Dérèglement climatique dans les pays du Sud : faire face aux risques croissants pour la santé

Vendredi 13 septembre 2024, 13h30-15h30

Webinaire n°6 du cycle Dérèglement climatique et santé humaine.

Les effets du réchauffement sur la transmission de maladies vectorielles

Benjamin Sultan, directeur de recherche, climatologue, IRD UMR 228 Espace-Dev, Montpellier

Il est établi que les variations de températures et de précipitations peuvent avoir un impact important sur la transmission des maladies vectorielles dans les pays du Sud. A partir d'exemple d'études de modélisation en Afrique et en Asie du Sud Est, nous montrons l'effet du réchauffement climatique sur la distribution spatio-temporelle de la densité vectorielle et la transmission de maladie vectorielle. Les très fortes températures attendues en fin de siècle peuvent privilégier certains types de vecteurs moins sensibles aux hautes températures et renforcer le risque de transmission de maladies vectorielles dans les régions de montagnes et/ou les saisons les plus fraîches qui étaient auparavant moins à risque. A l'inverse, les très hautes températures peuvent limiter la transmission en région de plaine et réduire la densité des moustiques les plus sensibles aux fortes températures à la fin du siècle.
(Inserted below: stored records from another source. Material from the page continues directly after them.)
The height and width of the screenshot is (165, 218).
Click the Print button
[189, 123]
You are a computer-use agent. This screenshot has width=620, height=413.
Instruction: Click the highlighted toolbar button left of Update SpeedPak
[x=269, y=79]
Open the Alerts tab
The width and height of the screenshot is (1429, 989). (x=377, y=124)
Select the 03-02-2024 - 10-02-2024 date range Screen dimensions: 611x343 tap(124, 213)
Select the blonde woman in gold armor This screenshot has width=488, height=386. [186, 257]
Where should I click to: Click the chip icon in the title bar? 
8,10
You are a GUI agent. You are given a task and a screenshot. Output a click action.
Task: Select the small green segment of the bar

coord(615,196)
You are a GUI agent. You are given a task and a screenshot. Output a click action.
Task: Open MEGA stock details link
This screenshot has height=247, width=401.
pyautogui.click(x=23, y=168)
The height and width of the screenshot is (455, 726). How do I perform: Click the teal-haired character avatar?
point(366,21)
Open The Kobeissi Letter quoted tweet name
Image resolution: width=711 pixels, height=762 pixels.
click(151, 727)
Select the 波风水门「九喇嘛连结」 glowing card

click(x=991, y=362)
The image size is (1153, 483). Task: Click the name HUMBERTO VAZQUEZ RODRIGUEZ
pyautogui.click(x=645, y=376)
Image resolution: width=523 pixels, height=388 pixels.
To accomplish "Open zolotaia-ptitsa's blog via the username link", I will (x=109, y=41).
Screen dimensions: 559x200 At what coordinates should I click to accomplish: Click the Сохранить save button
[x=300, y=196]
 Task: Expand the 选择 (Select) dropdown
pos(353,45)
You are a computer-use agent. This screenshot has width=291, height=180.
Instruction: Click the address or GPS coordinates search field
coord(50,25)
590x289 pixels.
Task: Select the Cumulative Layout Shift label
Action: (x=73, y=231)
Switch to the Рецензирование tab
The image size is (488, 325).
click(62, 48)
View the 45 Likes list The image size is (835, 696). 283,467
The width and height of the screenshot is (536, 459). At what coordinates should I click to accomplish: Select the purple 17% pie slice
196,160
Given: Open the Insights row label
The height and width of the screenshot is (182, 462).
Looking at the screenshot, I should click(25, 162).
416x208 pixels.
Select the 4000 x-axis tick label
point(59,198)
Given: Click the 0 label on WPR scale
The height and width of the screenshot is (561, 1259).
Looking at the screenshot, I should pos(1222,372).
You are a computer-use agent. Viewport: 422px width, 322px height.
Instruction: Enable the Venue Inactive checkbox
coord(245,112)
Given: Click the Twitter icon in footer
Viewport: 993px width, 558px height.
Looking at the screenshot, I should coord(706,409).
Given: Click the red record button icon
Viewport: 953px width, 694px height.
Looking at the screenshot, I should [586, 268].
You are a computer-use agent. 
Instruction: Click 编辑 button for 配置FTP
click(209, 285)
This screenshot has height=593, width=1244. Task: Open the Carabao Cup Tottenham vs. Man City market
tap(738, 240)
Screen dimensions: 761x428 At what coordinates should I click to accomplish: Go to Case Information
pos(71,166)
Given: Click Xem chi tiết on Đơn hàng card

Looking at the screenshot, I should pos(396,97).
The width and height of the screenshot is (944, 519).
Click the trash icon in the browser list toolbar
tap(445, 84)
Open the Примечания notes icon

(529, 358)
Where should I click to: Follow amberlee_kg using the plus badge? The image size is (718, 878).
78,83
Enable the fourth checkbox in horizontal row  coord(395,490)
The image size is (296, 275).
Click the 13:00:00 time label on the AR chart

Un impact caché de la chaleur : l'aggravation de l'anémie en Inde

Claire Lepault, chercheure doctorante à l'Ecole d'économie de Paris et au CIRED, Philippe Quirion, directeur de recherche CNRS au CIRED, Pierre Uginet, chercheur doctorant à l'Ecole d'économie de Paris et à HM&Co

Si de nombreux effets nocifs des températures élevées sur la santé ont été établis, très peu de recherches ont été menées sur leur impact possible sur l'anémie, une maladie qui touche un quart de la population mondiale et 43 % de la population indienne. À l'aide de données sanitaires, nutritionnelles et climatiques, nous analysons la relation entre les températures élevées et l'anémie en Inde au cours de la dernière décennie. Nous faisons correspondre le taux d'hémoglobine de près de 259 000 enfants, 901 000 femmes et 138 000 hommes à des vagues de chaleur sèche (températures élevées) et humide (combinaison de températures élevées et d'humidité). Nous constatons que l'exposition à des températures élevées dans les 30 jours précédant la prise de sang aggrave l'anémie dans ces trois catégories. De plus, les mécanismes responsables ne semblent pas être liés à une réduction de la disponibilité alimentaire, mais le paludisme pourrait expliquer une petite partie de la relation entre la température et l'anémie.

Pourquoi doit-on en finir avec l’idée d’acclimatation des Africains à la chaleur ?

Richard Lalou, démographe, chercheur à l'IRD, Paris, Daouda A. Diene et Abdoulaye Guindo

Les recherches convergent pour reconnaître que la mortalité associée à la chaleur pourrait devenir un problème de santé publique dans les régions au climat chaud (entre 15°S et 15°N). Le GIEC (2018) convient que l’Afrique subsaharienne connaîtra une augmentation des températures supérieure à la moyenne mondiale, avec une hausse des nuits chaudes, ainsi que des vagues de chaleur plus longues et plus fréquentes. Bien que plus rares, les preuves épidémiologiques montrent qu’en Afrique l’association entre l’exposition à la chaleur extrême et la santé est très souvent positive, complexe et variable selon les contextes géoclimatiques et socioéconomiques. Nous considérerons, sur la base de données chronologiques, la relation entre la chaleur extrême, la pollution de l’air et la santé, à la fois dans un milieu rural sénégalais d’arrière-pays, et dans une métropole béninoise sur le littoral. Ces preuves nous conduiront à remettre partiellement en cause le concept et l’usage de l’acclimatation à la chaleur.